**Provided passage**.
□ □ □ □

Dr. Rasmussen, with an additional European Master’s Degree in Disaster Medicine, served on the Afghanistan humanitarian support planning staff within US Central Command Headquarters (CENTCOM) in 2002, and later as a physician to the Iraq Disaster Assistance Response Team (DART) for the Iraq War in 2002-2003. As a member of the DART, he served within the International Humanitarian Operations Center in Kuwait and was later selected for the DARPA 2003 “Sustained Excellence in a Principal Investigator” award.
Further work as Director of the Strong Angel series of international humanitarian support demonstrations led to work in Afghanistan in 2004 and 2007, and in Indonesia as head of a Civil-Military Coordination Team for the tsunami response in Banda Aceh in early 2005. Later in 2005, he deployed with Joint Task Force Katrina in New Orleans, coordinating a small portion of the relief response after Hurricane Katrina.
In addition to his responsibilities at InSTEDD, he currently serves as Permanent Advisor to the United Nations Secretary-General’s High-Level Forum on Water Disasters, and as a member of Kofi Annan’s Global Humanitarian Forum.

□ □ □ □

Collected data
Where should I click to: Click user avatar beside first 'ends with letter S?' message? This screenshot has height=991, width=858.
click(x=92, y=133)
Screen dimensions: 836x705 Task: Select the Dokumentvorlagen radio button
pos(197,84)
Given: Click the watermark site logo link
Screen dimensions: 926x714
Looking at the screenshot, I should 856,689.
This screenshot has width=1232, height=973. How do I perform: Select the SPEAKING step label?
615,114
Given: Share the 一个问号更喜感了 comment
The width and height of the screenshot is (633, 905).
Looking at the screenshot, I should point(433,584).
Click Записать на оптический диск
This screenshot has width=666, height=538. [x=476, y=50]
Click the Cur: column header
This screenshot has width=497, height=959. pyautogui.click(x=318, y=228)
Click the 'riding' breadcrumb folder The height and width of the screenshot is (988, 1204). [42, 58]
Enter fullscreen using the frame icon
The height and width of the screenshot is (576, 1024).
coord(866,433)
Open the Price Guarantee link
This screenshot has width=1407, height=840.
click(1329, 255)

□ □ □ □

**Activity A**. Reproduce the passage about Dr. Rasmussen's career between "Further work as" and "Global Humanitarian Forum.", inclusive.
**Activity B**. Resume the passage about Dr. Rasmussen's career from its final sentence, carrying it forward in the same style.

**Expected answer A**.
Further work as Director of the Strong Angel series of international humanitarian support demonstrations led to work in Afghanistan in 2004 and 2007, and in Indonesia as head of a Civil-Military Coordination Team for the tsunami response in Banda Aceh in early 2005. Later in 2005, he deployed with Joint Task Force Katrina in New Orleans, coordinating a small portion of the relief response after Hurricane Katrina.
In addition to his responsibilities at InSTEDD, he currently serves as Permanent Advisor to the United Nations Secretary-General’s High-Level Forum on Water Disasters, and as a member of Kofi Annan’s Global Humanitarian Forum.

**Expected answer B**.
Eric has been married for more than 20 years to Demi, and has daughters Melissa and Faith. He divides his time between Palo Alto and a small ranch near Olympic National Park in western Washington.
Eduardo Jezierski has spent his whole career designing, implementing, and deploying software solutions on a global scale. He originally received an MsC in Informatics after initial work in nuclear engineering, and later worked in Argentina in the areas of GIS analysis, machine learning, and modeling for anthropology challenges. His Master’s thesis was on robotics control, genetic algorithms and neural networks. He spent nine years in software development at Microsoft, first supporting largest enterprise customers, then later as Program Manager and Solutions Architect.
He was one of the founders of a team dedicated to building software assets (tools, practices, frameworks, services, content and information architectures) to improve quality and productivity of Microsoft’s business customers. The usage of these assets and frameworks climbed at its inception from zero to more than a million developers worldwide and adoption in excess of 80% of the target market – including financial, healthcare, military, and manufacturing customers.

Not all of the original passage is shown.